Katehi was challenged on her experience as a student in Athens when the University she was attending was attacked by the fascist military junta -- and on her recent advisory role on behalf of the Greek government's revision of the University's asylum policy. She got very heated. This was one of the only times she became animated. Most of the time, she was just "tired."
She said that the students who rebelled in 1973 were "mainstream" not radicals at all. On the other hand, the University has been burnt to the ground "twice" she said, by "anarchists" since then. All the Universities in Greece have been "taken over" by "anarchists," she said, and the policies she advised the Greek government on recently had to do with restoring control of the Universities to the People and restoring a "safe" academic environment for the students. She did not advise the (Socialist! she pointed out) Greek government to put police forces back on the campuses the way they had been during the dictatorship.
[Note: from what I have been able to find out, her story is... not entirely true. This is a story of what happened in 1973. I won't get into the details here, but you can read some of eyewitness accounts of what was happening in Athens in December, 2008 -- which is when the anarchists took over the Polytechnic briefly -- here, here, here, here, and here.]
A whole other realm of interests and ideas opened up with this sequence.

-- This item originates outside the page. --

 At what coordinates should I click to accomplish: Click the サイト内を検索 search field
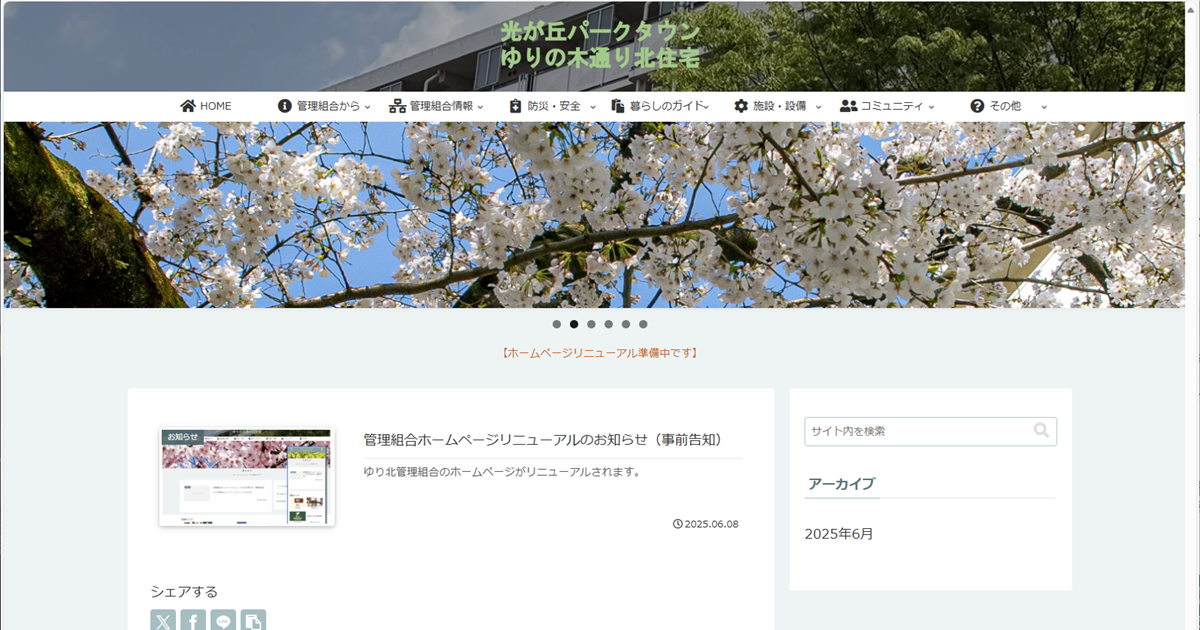[915, 431]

This fear of "anarchists taking over" is perhaps the key to understanding why so much brutality has been unleashed on Occupy demonstrations so consistently in so many places all over the country and all over the world, and why it was so casually unleashed at UC Berkeley and then at UC Davis. (Not to mention all the other campuses that have experienced police assaults lately -- and there have been many.)
"Anarchists" are the New Terrorists.
Make no mistake.
That's the God-forsaken Truth.
We are all so far over the cliff and down the rabbit hole now that it sometimes seems there is no way back to sanity.
Yet the Revolution abides.
It's going to take me much longer than I have this morning to process all of this into any sort of coherent form. But the Bigger Picture of what is going on is becoming clearer.
I'd love to hear how others see the dynamics in the video above.